The second report I heard, came from the potato fields of northern Minnesota. Potatoes, by the way, have no business whatever being a commodity crop - see The Botany of Desire from Michael Pollan. Primarily, because no potatoes can be grown industrially, mono-crop style without applying massive amounts of poison (I grow plenty of potatoes in my yard, without poisons.) One of those poisons, specifically Chlorothalonil, has been drifting on the air into towns, where people are breathing it. From MPR:
"Chlorothalonil is the most commonly
used synthetic fungicide in the United States. Chlorothalonil-containing
products are sold under several names, including Bravo, Echo, and
Daconil....chlorothalonil sales rank
just below atrazine, a common corn herbicide." [Atrazine is in the water supply - but I haven't yet heard a scientist say that's a problem, or the bulk of Americans give a shit.]
Here's the kicker - the Dept of Agriculture does not consider a liquid evaporating and becoming airborne, to be drift. If it is a liquid, and it stays a liquid, and the farmer sprays it too close to a stream, that's considered drift. But it's not if it's airborne. Chlorothalonil is a suspected carcinogen. Now imagine the Department of Ag defense. It was exactly as shill as you might expect.
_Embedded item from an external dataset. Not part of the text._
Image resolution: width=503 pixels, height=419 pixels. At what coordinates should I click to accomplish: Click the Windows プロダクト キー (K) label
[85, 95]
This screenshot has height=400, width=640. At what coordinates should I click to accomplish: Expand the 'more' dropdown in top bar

I heard a report too, recently, about asian carp. These are the monsters that leap a dozen feet out of the water when disturbed. They're in southern Minnesota now, less than two decades after they were released into the wild in Mississippi. The thing about this carp is, it's huge, and it pretty much out competes every other species of fish, until it dominates the existing ecosystem. To prevent the fish from reaching the upper Mississippi watershed, would only require the permanent closing of the St Anthony lock and dam, the first in the Army Corp of Engineers' series. To close it would either require a summary decision by the Corp, or more likely, an act of Congress. What do you suppose is the likelihood of this Congress, or any Congress, supporting that? If they don't, in a decade, the lake I grew up on, which is already infested with zebra mussels, will be infested with asian carp, and the species of fish that I grew up with will be mostly gone.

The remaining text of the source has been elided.